PROBLEM DESCRIPTION
Look through the data below for the line with "Ficha Técnica (220, 2073)", and transcribe it exactly together with each line after it up to and including the line with "Products (190, 2508)". Give nothing else.

*** Begin section ***

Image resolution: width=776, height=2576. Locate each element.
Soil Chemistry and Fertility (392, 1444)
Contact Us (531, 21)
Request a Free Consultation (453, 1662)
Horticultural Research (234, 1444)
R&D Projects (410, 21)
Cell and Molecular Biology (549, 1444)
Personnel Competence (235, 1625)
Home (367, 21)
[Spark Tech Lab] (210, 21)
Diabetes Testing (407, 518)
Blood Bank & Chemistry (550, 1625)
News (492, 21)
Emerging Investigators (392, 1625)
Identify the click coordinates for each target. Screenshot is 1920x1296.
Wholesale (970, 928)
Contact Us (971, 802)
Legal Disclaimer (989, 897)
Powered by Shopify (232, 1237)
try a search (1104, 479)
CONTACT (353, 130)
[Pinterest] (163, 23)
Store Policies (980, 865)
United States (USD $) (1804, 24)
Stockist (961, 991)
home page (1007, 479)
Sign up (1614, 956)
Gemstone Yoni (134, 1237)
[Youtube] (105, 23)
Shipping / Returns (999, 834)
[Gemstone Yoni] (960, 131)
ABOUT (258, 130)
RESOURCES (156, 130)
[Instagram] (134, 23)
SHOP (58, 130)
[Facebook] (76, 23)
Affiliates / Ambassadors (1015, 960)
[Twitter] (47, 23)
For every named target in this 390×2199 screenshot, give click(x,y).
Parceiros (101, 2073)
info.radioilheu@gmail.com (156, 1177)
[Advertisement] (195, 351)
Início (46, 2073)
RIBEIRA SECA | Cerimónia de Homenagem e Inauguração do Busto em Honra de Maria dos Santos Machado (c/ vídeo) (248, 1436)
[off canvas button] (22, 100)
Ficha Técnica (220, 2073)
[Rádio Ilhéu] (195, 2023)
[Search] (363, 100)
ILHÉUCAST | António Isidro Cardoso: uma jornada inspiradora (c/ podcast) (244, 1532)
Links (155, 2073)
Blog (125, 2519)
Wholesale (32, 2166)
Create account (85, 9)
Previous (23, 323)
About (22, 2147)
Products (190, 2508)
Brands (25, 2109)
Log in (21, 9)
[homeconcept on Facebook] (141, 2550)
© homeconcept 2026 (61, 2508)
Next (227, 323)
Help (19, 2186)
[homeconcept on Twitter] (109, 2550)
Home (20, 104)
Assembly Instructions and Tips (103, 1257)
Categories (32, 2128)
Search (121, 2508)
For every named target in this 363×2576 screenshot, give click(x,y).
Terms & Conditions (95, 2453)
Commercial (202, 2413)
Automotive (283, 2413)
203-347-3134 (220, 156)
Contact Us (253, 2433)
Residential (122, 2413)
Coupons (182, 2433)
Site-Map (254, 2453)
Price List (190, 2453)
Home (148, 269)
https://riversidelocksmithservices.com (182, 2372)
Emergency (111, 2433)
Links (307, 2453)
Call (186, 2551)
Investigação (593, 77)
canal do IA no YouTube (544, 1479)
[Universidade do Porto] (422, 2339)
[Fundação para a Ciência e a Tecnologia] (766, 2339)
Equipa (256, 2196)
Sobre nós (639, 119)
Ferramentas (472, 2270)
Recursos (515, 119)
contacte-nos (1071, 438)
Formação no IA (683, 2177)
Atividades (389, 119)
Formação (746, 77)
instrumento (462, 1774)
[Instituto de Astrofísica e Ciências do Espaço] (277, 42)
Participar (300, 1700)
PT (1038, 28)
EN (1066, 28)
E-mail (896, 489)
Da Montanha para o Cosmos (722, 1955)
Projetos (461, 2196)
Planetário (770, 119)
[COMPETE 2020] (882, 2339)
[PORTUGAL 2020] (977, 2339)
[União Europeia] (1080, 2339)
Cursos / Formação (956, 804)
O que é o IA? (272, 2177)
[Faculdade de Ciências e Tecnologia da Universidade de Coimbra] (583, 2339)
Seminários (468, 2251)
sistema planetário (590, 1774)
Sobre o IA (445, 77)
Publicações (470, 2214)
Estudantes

*** End section ***

ANSWER BOX
Ficha Técnica (220, 2073)
[Rádio Ilhéu] (195, 2023)
[Search] (363, 100)
ILHÉUCAST | António Isidro Cardoso: uma jornada inspiradora (c/ podcast) (244, 1532)
Links (155, 2073)
Blog (125, 2519)
Wholesale (32, 2166)
Create account (85, 9)
Previous (23, 323)
About (22, 2147)
Products (190, 2508)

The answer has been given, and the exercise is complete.